> _Exercise instructions_
Repeat the entire listing exactly. Omit all pictures.

> _Source information_
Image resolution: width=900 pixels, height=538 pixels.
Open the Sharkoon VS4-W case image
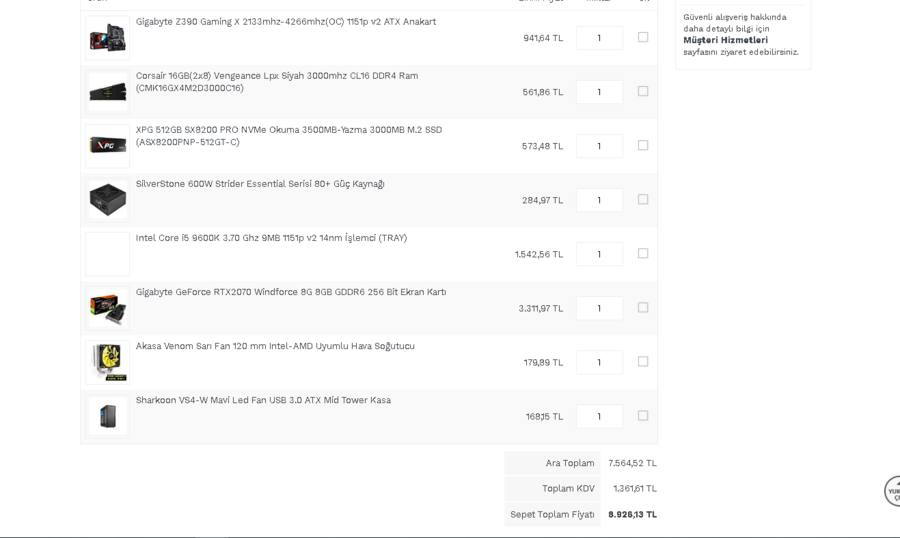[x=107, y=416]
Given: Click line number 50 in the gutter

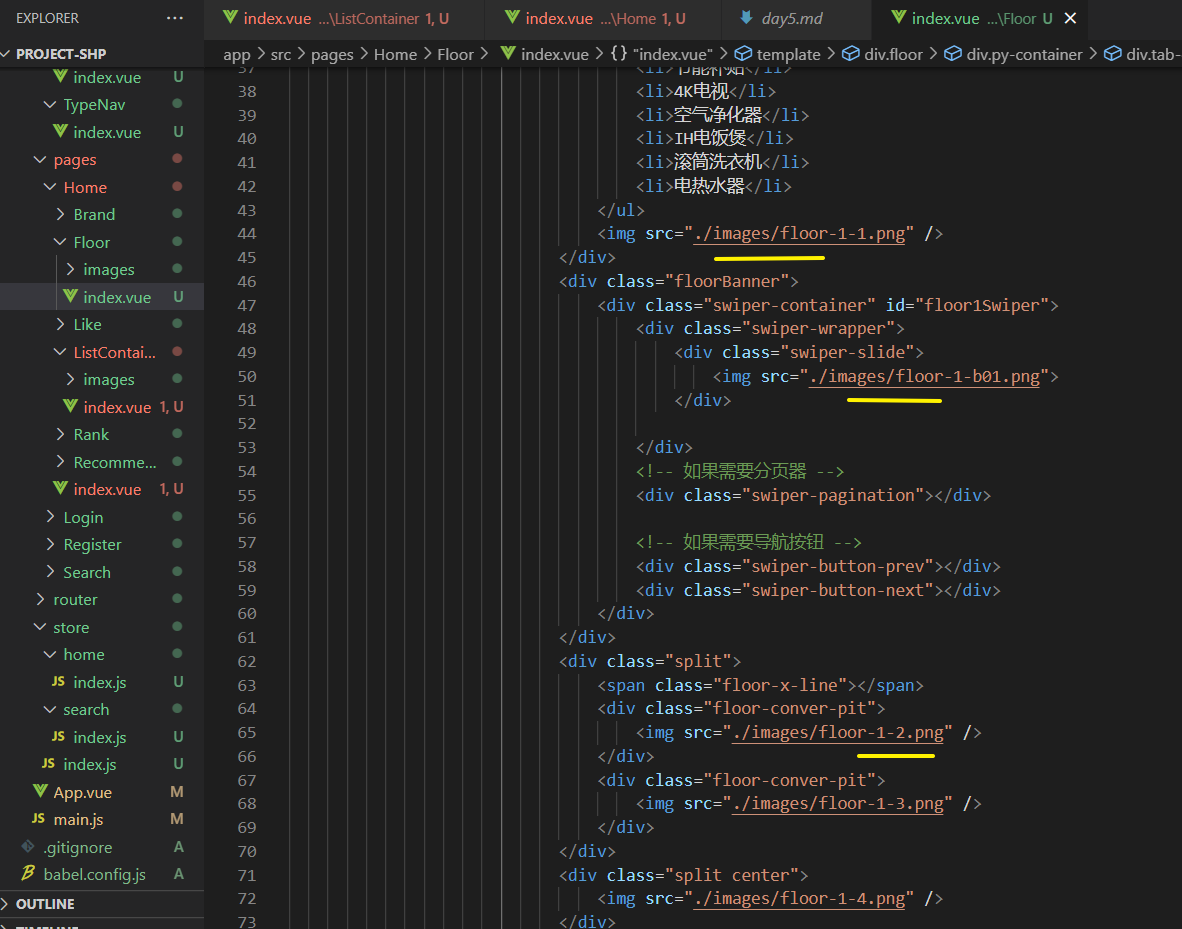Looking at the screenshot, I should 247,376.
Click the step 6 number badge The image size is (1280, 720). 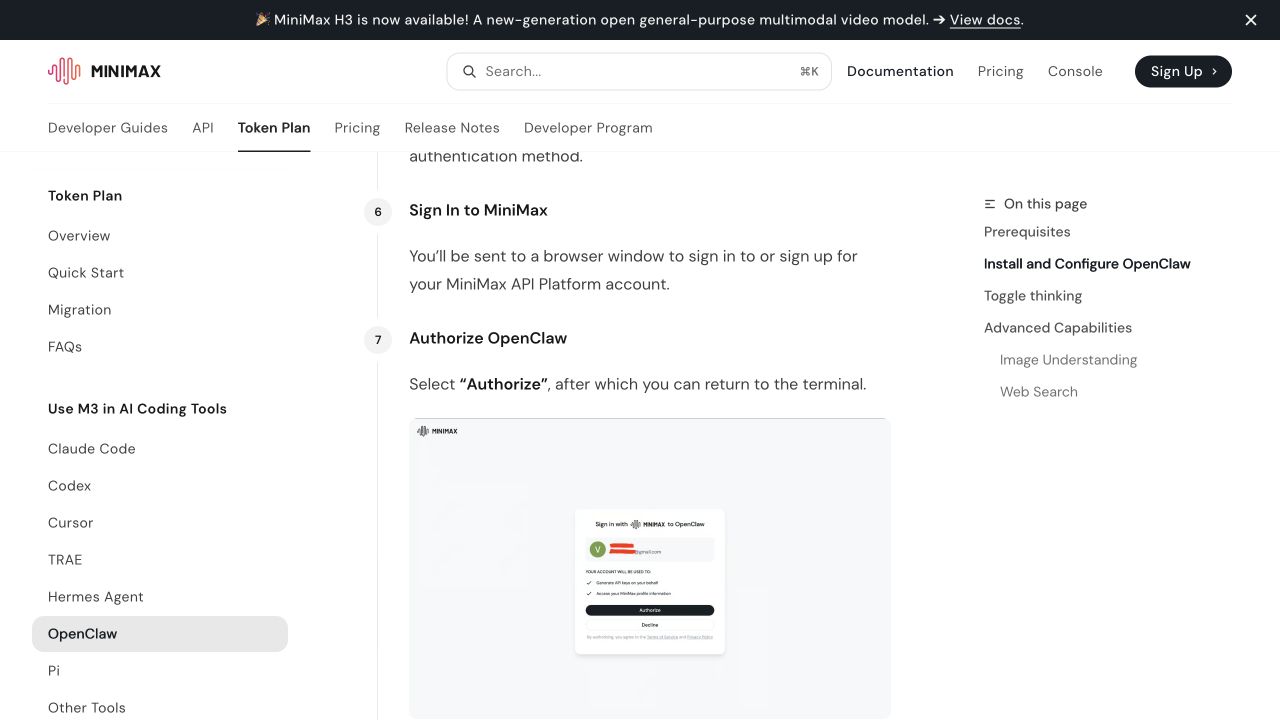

> _Expected output_
Image resolution: width=900 pixels, height=538 pixels.
Open the Sharkoon VS4-W case image
[x=107, y=416]
Given: Click line number 50 in the gutter

Looking at the screenshot, I should 247,376.
Click the step 6 number badge The image size is (1280, 720). 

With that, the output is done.